Records for processing |
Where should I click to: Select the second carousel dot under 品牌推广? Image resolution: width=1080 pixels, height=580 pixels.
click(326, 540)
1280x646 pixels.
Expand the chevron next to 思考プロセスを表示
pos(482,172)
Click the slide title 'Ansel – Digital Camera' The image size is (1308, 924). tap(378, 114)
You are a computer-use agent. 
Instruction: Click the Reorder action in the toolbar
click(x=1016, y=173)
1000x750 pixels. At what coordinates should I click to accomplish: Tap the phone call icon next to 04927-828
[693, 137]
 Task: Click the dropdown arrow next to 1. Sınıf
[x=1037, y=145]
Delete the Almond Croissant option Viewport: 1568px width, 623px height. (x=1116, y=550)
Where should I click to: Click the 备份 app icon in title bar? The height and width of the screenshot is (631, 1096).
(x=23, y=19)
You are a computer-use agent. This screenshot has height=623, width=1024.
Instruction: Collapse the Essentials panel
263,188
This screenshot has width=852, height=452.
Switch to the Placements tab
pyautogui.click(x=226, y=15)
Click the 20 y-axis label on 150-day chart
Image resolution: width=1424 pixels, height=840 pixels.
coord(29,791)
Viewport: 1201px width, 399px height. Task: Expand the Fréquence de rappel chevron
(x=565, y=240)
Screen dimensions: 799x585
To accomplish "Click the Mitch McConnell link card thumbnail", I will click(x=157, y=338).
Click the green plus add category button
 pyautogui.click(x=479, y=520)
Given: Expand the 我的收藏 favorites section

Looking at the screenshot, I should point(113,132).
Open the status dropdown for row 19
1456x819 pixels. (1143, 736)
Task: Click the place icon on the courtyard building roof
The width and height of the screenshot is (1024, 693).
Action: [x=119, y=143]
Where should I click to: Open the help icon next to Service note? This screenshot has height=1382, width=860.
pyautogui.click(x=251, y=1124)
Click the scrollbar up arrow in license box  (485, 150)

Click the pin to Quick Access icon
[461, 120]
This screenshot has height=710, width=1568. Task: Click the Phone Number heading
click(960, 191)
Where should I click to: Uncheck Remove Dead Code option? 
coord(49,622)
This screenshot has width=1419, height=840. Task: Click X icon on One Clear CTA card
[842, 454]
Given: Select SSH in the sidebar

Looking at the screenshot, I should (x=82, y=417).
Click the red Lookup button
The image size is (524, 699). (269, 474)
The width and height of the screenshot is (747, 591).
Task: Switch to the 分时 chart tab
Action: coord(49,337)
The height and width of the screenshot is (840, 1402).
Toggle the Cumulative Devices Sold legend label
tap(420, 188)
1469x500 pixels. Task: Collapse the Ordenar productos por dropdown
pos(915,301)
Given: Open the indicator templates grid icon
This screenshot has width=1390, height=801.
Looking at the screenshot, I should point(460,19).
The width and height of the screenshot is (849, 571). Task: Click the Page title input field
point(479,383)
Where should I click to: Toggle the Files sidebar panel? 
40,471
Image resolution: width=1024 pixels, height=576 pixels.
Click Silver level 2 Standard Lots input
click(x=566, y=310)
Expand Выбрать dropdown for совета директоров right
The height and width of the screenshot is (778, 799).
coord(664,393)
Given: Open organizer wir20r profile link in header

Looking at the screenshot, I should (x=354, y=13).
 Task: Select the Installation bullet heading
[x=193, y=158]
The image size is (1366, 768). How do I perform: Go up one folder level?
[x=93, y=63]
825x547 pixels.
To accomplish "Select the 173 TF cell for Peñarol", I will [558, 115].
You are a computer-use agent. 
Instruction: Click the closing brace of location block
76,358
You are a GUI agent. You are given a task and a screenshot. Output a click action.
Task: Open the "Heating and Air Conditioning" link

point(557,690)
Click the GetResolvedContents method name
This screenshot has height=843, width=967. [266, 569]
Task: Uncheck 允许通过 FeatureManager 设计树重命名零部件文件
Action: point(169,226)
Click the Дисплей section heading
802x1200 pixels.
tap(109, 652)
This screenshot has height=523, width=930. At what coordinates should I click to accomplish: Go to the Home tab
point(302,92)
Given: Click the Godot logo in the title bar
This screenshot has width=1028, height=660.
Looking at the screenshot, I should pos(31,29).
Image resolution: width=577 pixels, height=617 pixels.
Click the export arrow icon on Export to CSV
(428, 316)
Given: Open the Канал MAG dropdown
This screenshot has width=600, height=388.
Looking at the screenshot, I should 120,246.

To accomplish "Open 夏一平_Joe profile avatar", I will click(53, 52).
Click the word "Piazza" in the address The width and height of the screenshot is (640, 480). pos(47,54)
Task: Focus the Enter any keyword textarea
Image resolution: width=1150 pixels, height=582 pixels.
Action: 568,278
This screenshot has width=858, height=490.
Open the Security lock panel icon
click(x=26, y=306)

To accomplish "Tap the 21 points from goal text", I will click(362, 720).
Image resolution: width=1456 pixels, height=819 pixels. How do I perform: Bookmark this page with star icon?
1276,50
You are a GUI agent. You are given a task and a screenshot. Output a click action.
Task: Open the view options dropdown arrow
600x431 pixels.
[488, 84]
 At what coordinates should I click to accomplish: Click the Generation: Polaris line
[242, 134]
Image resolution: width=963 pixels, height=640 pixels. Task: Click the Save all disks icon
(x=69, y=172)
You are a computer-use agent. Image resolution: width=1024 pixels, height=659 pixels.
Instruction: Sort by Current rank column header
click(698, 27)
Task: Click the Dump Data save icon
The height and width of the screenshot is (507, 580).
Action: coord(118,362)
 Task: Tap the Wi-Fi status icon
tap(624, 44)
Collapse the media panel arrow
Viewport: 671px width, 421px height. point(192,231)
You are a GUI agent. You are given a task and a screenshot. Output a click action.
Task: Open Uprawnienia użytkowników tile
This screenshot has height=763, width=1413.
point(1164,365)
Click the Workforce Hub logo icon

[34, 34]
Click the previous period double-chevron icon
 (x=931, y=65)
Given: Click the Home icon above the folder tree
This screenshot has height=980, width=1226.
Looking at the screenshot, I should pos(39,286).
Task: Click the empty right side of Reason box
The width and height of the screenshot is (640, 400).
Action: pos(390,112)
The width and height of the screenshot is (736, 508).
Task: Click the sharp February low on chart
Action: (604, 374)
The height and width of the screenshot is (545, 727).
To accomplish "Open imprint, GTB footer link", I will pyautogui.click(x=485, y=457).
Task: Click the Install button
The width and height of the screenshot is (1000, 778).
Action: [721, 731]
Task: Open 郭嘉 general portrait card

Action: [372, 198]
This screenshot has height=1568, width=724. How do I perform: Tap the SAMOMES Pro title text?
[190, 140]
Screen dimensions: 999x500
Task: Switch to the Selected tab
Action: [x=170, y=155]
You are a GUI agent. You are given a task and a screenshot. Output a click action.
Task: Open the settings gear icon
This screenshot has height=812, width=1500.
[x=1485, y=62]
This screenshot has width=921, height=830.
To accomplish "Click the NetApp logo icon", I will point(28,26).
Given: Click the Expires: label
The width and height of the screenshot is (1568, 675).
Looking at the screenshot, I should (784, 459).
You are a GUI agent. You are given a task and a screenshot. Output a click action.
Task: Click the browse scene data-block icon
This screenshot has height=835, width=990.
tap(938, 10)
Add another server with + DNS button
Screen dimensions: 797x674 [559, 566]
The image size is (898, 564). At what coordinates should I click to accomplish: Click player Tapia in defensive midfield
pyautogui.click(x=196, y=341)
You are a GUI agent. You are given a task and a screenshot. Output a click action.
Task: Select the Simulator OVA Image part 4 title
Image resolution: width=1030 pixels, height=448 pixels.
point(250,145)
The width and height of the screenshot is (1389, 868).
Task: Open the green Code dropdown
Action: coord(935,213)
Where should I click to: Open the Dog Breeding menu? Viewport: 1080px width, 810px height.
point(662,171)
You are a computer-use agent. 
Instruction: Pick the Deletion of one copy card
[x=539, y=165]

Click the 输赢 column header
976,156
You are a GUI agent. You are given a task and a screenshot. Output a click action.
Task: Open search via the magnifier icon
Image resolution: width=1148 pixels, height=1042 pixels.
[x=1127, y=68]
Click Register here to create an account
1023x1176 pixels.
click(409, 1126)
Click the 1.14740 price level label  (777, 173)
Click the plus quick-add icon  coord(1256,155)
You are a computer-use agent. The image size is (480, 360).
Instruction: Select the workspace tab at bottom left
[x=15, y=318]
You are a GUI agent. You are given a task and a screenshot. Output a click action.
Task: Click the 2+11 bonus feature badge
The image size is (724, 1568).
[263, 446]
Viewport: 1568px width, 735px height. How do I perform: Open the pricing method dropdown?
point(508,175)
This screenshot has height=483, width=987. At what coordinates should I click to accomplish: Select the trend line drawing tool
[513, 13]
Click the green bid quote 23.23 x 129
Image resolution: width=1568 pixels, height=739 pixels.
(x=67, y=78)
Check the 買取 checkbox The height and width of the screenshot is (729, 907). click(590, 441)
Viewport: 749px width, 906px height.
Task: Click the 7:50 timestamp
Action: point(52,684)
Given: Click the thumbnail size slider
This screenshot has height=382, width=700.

What this task involves |
Provide only the number of lines in the material above that contain the word "will".

Response box |
6